What to produce
Express these records as a two-column CSV with the headers input and output, giving one row for each text-and-answer pair and putting each value in a single quoted field with line breaks replaced by spaces. Cover every record and leave the pictures out.

Element and text location records

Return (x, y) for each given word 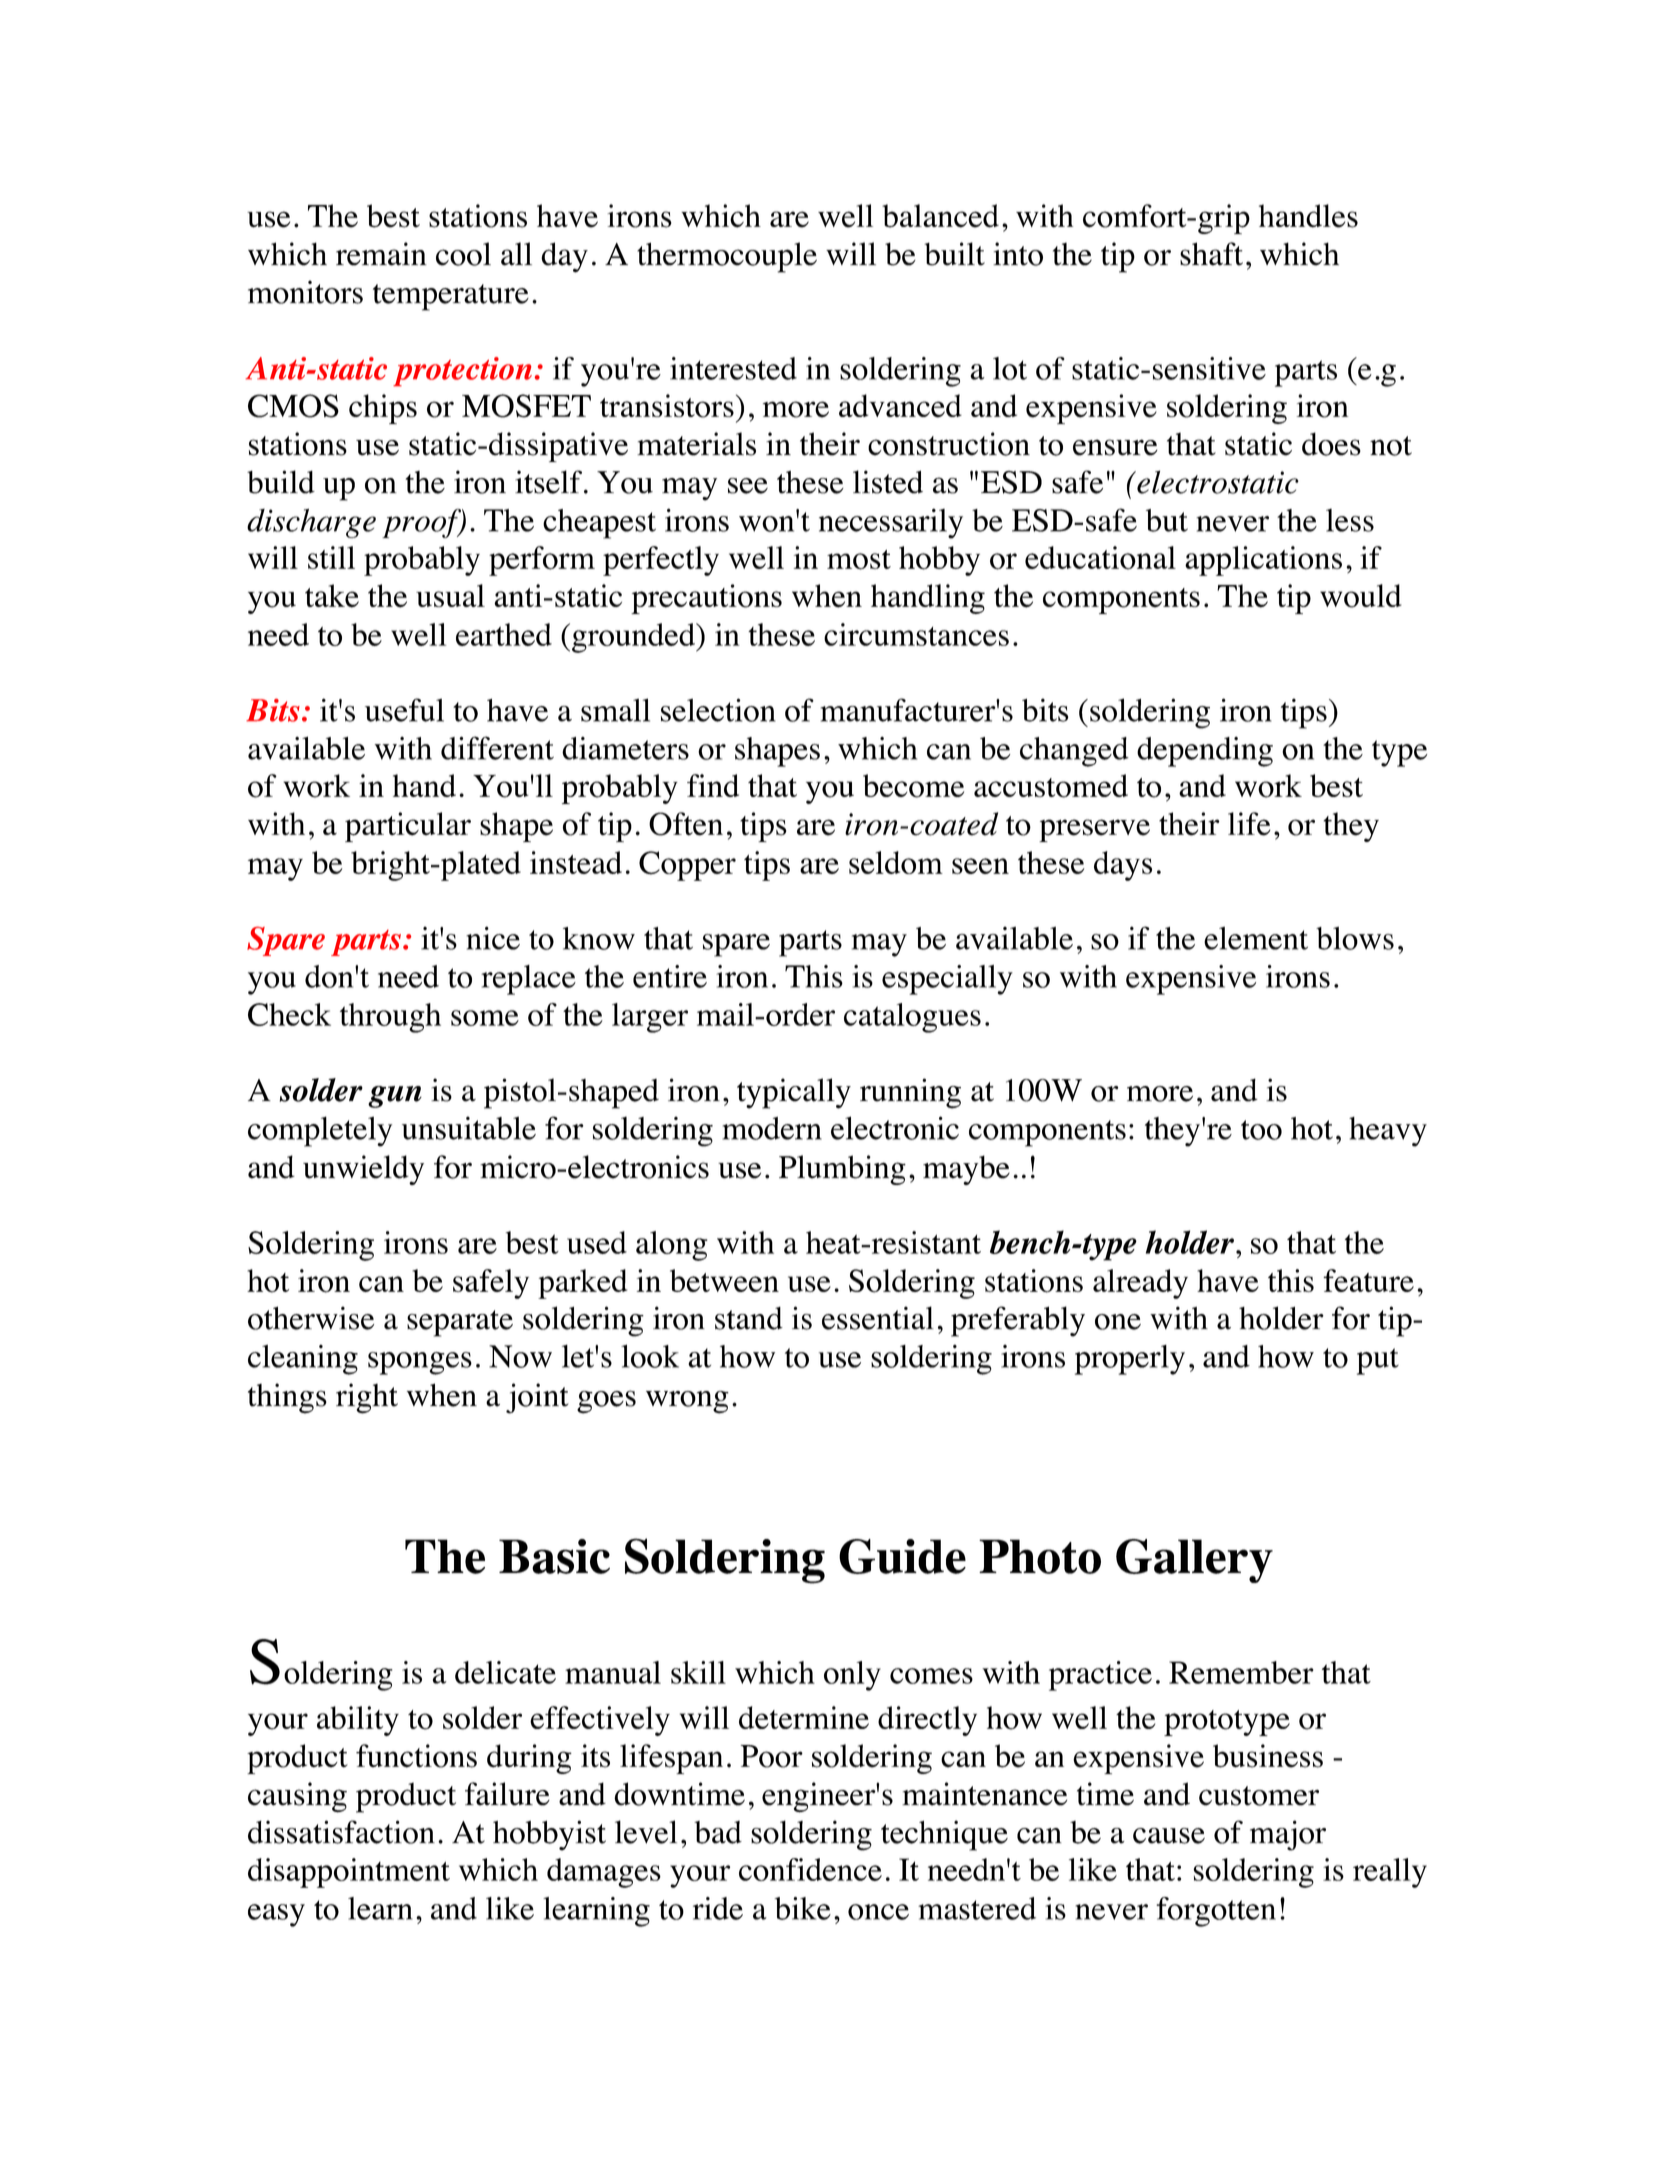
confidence (810, 1869)
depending (1205, 752)
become (913, 786)
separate (460, 1323)
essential (878, 1318)
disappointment (349, 1873)
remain (381, 254)
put (1378, 1361)
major (1288, 1835)
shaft (1211, 254)
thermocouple (727, 257)
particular (408, 827)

The completed task
input,output
"Return (x, y) for each given word confidence","(810, 1869)"
"depending","(1205, 752)"
"become","(913, 786)"
"separate","(460, 1323)"
"essential","(878, 1318)"
"disappointment","(349, 1873)"
"remain","(381, 254)"
"put","(1378, 1361)"
"major","(1288, 1835)"
"shaft","(1211, 254)"
"thermocouple","(727, 257)"
"particular","(408, 827)"